As I write this my boys are not in bed sleeping. They are not tucked in and staying put. They are not obeying. They are not even pretending to be obeying.
They are hurling mini missiles at my bedroom door. I am hiding in here and counting down the minutes till I feel calmer and can go out and tuck them in again for what feels like the thousandth time tonight. When I will remember that I love them and that their chubby toes make me smile and that they will sleep at some point tonight and that I’d rather they be best friends and roommates who crush each other under the weight of their mutual admiration than not. Even if it ends up in tears and someone claiming that he can no longer breathe.
I sit under this yellow comforter and wait for that inevitable moment trying to figure out the intersection between grace and discipline.
When I was eleven I used to creep out of my bedroom and down the hallway to where my mom and dad were watching TV. He always got home so late, late. And I wanted to be part of their magical moments of reconnection – listening as they sifted through the day or just sat quiet together watching Thirty Something. I wanted to be where they were. And ice cream, I usually wanted ice cream as well.
My dad, he would notice me there, tucked in behind the living room wall hoping simultaneously to be invisible and invited. He would smile slow and quietly wave a hand toward me and I’d scuttle up around the back of the couch and into the crook of his arm. I would perch so quietly hoping by taking as few breaths as humanly possible I would manage to deflect my mother’s irritation.
But I was never quiet enough and she was always tired enough for three.
It took me right up until moments like tonight to understand what was going on in her head. And it’s that snapshot memory that keeps me from barreling down the hallway and yelling like the banshee I feel like on the inside. Tired, over stimulated with kid-speak, seeking sanctuary in a conversation or TV show, she still held her breath when her daughter wouldn’t stay in bed. And I’m guessing it cost her more than it cost the shallow breathing-please-let-me-stay eleven-year-old who was curled up on the couch in comfortable delight.
Sure, she may have muttered under her breath and sighed dramatically and glared in my direction. But she let me stay. She let me savor their alone time. She gave me the gift of a memory of closeness and not temper.

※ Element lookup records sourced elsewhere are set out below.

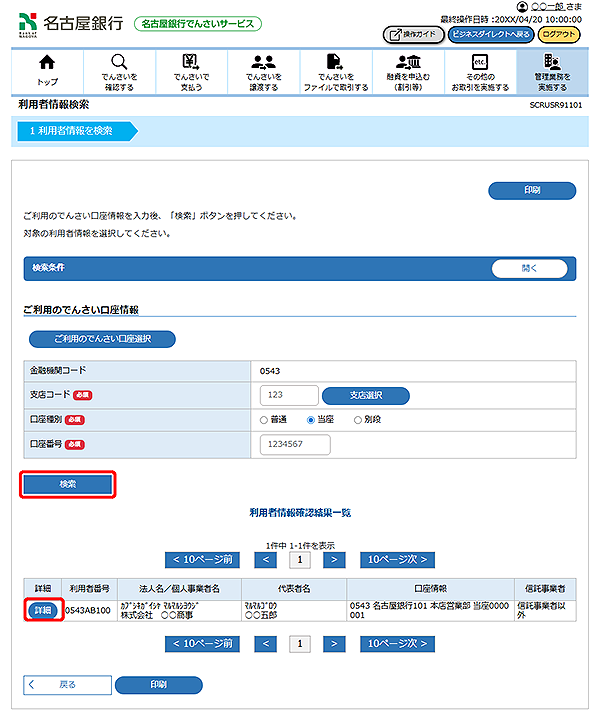Open 支店選択 branch selector
Image resolution: width=600 pixels, height=715 pixels.
point(365,395)
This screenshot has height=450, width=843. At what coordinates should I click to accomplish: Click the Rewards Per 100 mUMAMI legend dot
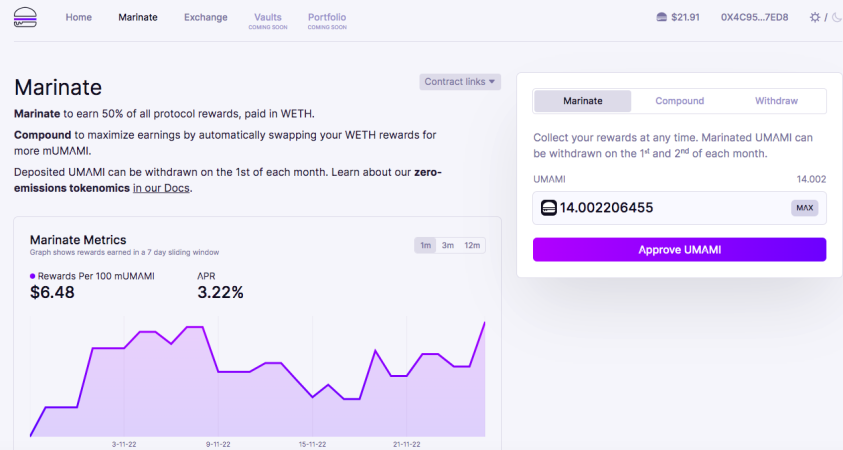32,276
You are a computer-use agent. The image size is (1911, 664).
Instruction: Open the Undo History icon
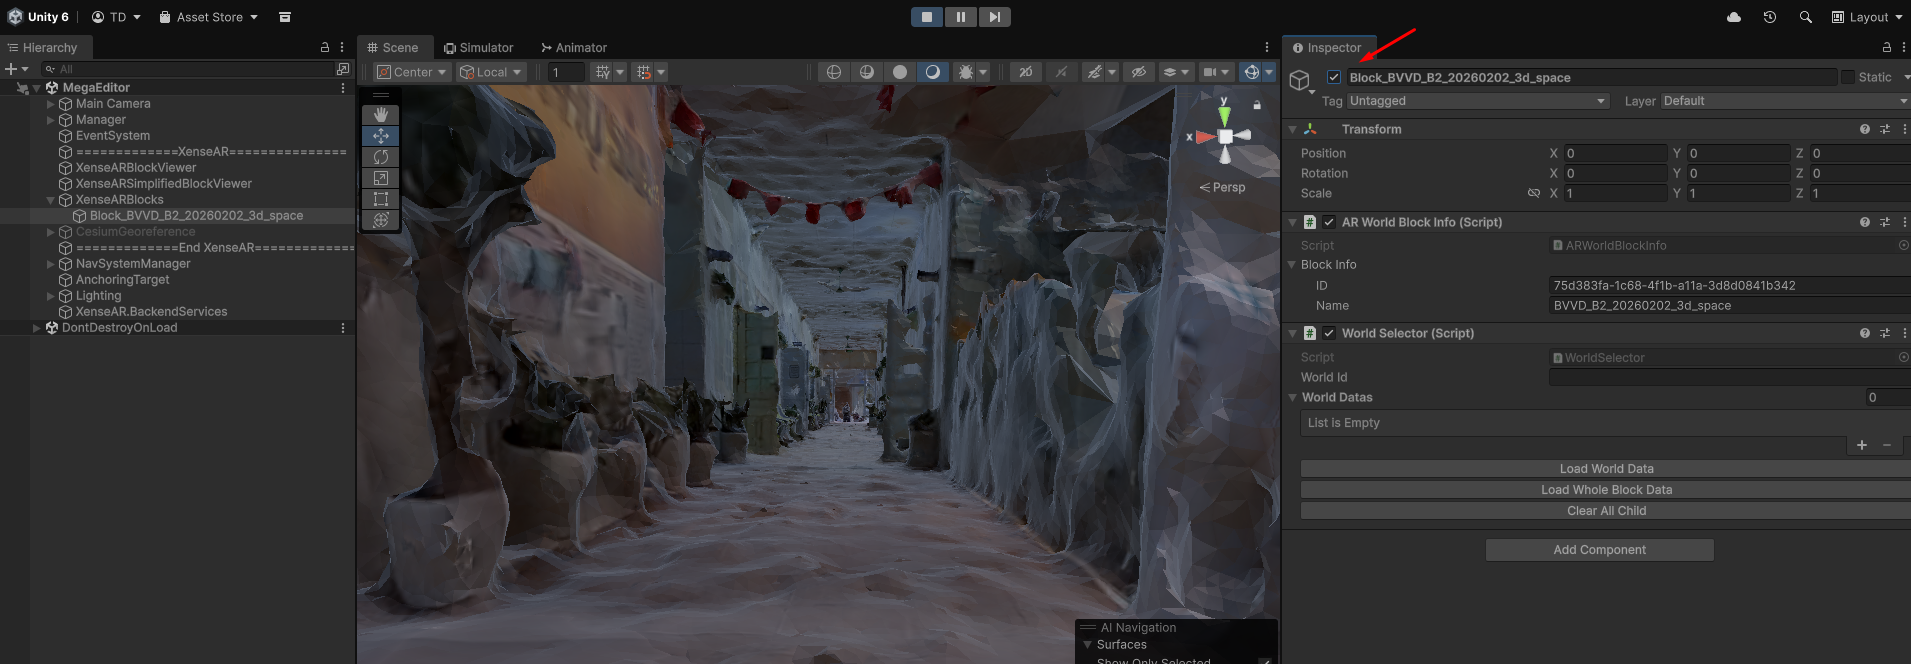coord(1770,17)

So tonight when I go back and open the door to the chaos and the boys and their delight at being up together and with me, I will understand what’s going on in their hearts and try hard to hold my breath. I may mutter and sigh at them and insist that they stay put. But I will also burrito hug them into their blankets. I will get them one more sip of water. I will turn the night lights just so and tuck in their toes exactly the way they like. And pray that one day they remember to return the favor for their own kids.